▶ _What you will do_
Starting at the line that contains "Add a mount under 挂载数据卷" and stopping at the line that contains "Click the M badge beside シュバルツクーゲル", restate each line of the records below exactly. Omit the pictures.

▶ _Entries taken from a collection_
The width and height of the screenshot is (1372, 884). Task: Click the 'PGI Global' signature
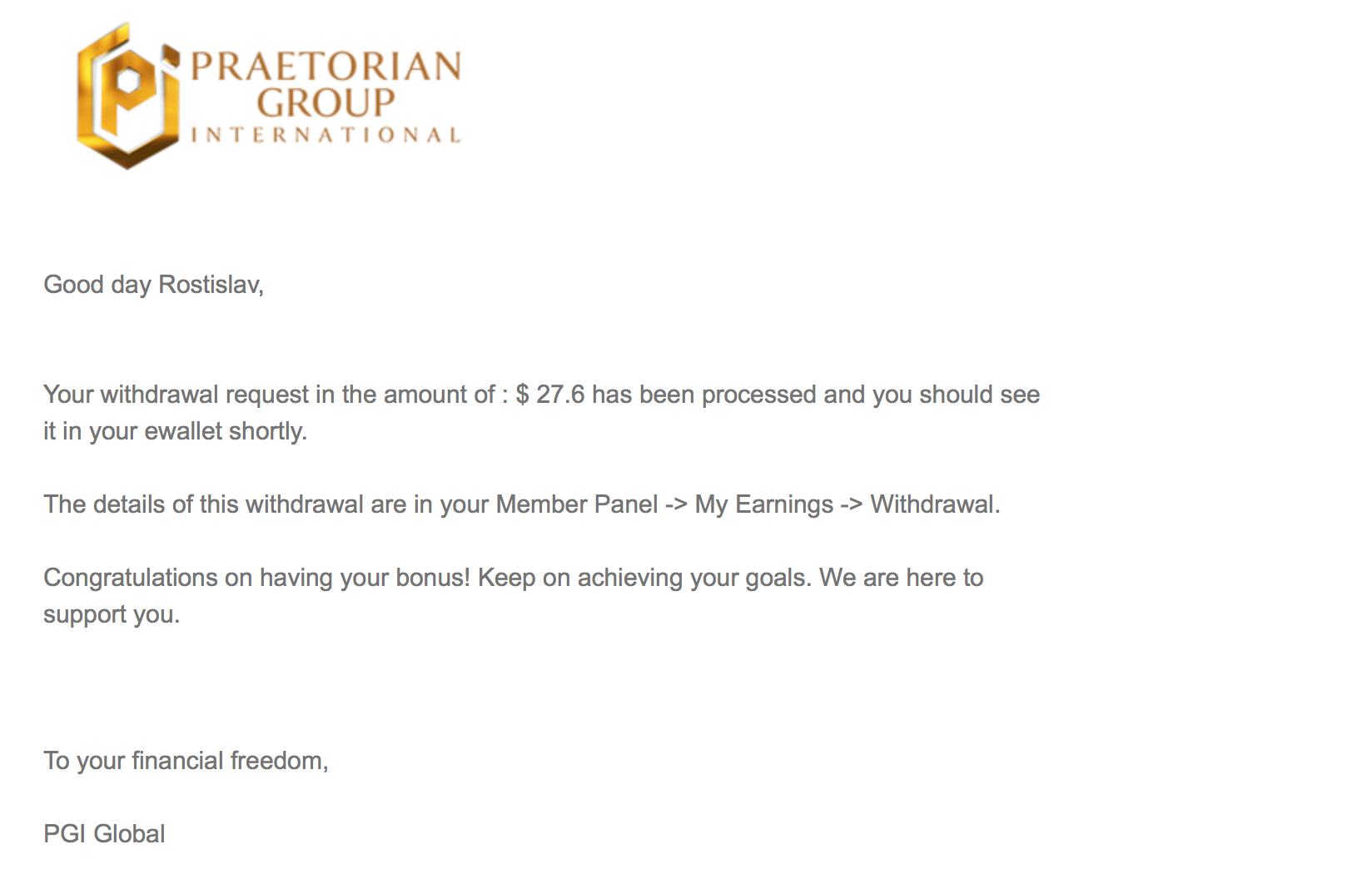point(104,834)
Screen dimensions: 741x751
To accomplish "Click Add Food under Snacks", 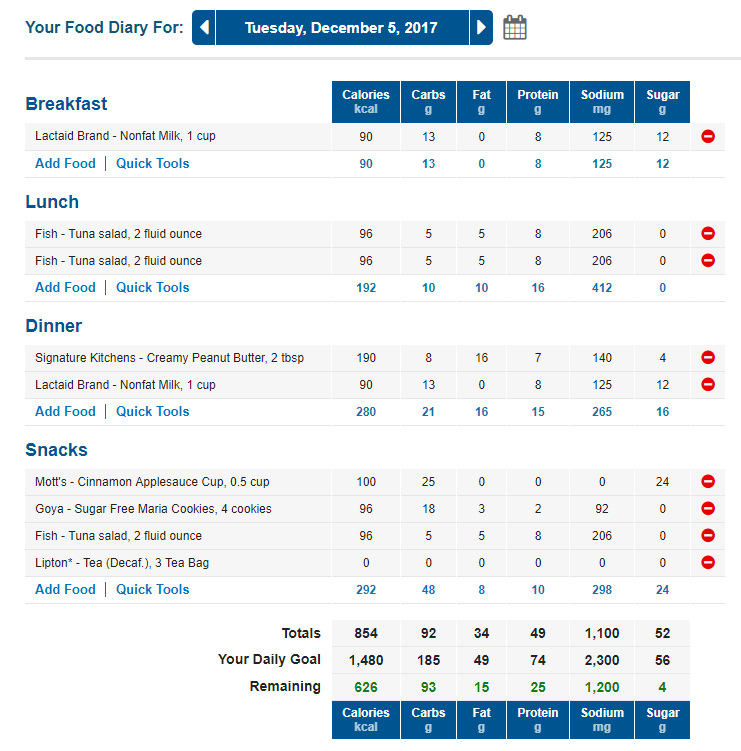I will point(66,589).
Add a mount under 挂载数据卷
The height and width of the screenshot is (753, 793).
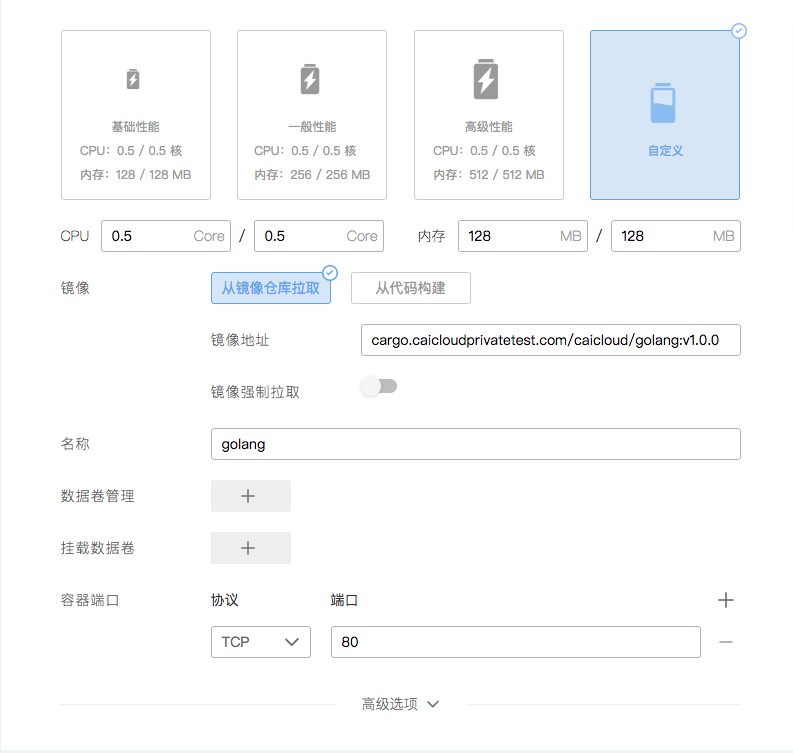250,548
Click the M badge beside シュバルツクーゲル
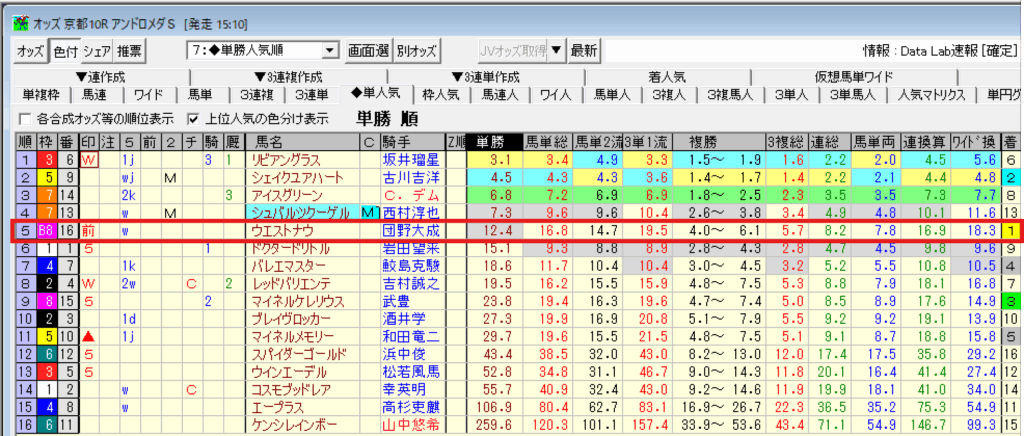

---

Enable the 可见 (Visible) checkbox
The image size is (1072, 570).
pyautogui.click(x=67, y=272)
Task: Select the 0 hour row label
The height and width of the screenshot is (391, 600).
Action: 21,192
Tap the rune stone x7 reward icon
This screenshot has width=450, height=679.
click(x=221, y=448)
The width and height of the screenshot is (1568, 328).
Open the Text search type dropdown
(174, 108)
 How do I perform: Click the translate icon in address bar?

==

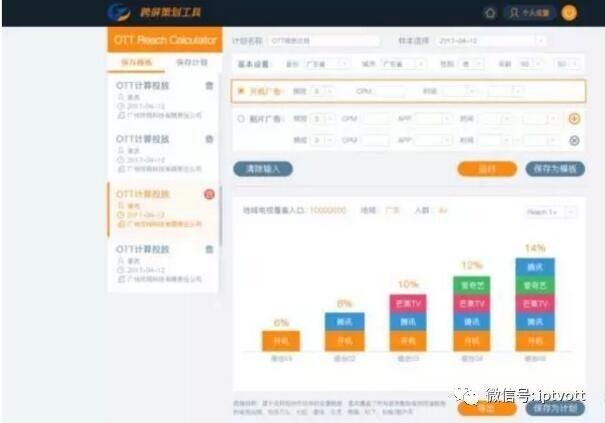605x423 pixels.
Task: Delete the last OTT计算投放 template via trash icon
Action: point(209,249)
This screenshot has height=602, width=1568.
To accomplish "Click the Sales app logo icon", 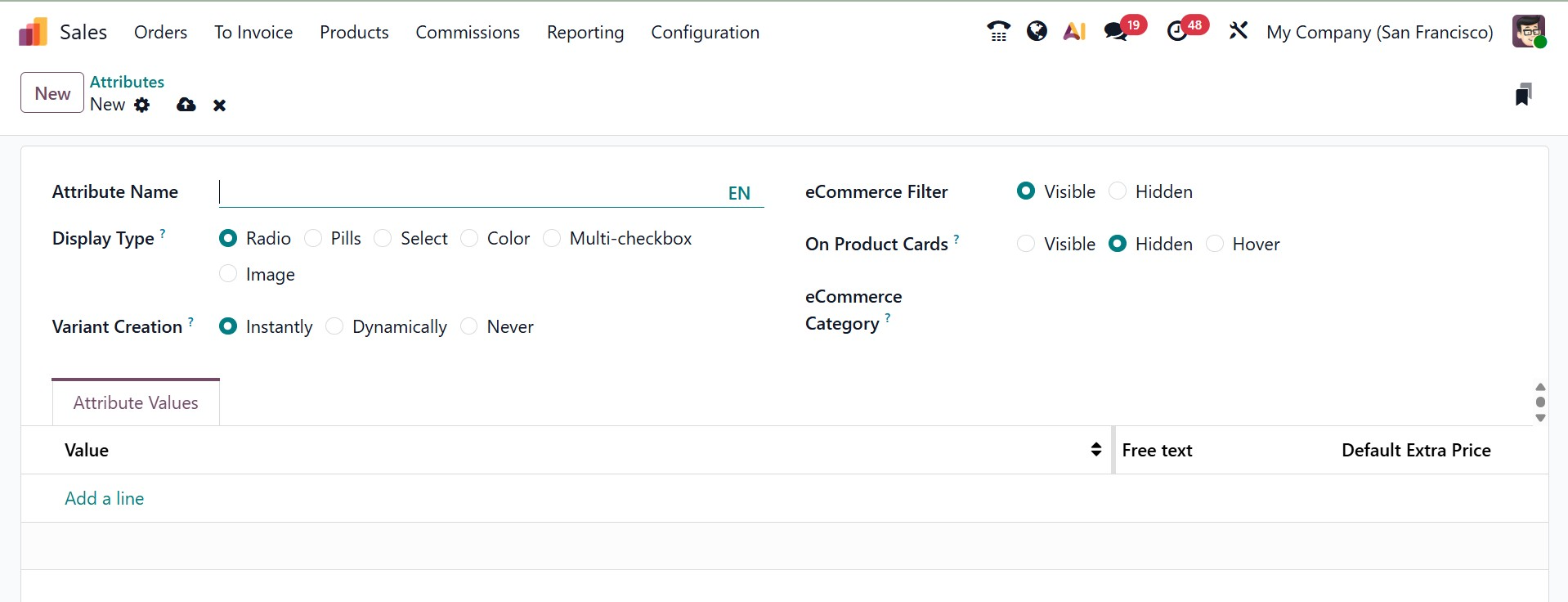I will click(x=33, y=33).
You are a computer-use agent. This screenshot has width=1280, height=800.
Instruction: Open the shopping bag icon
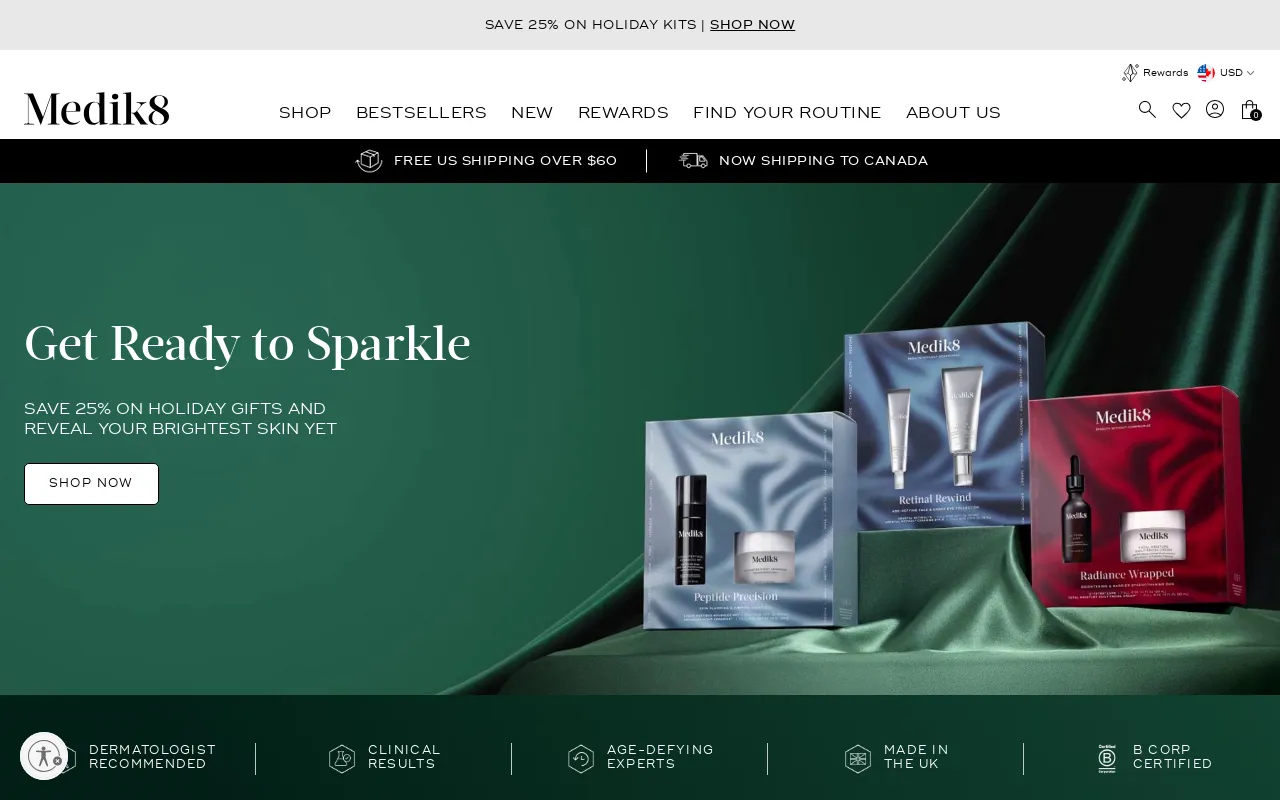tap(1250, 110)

▶ _Result of this task_
Add a mount under 挂载数据卷
The height and width of the screenshot is (753, 793).
250,548
Click the M badge beside シュバルツクーゲル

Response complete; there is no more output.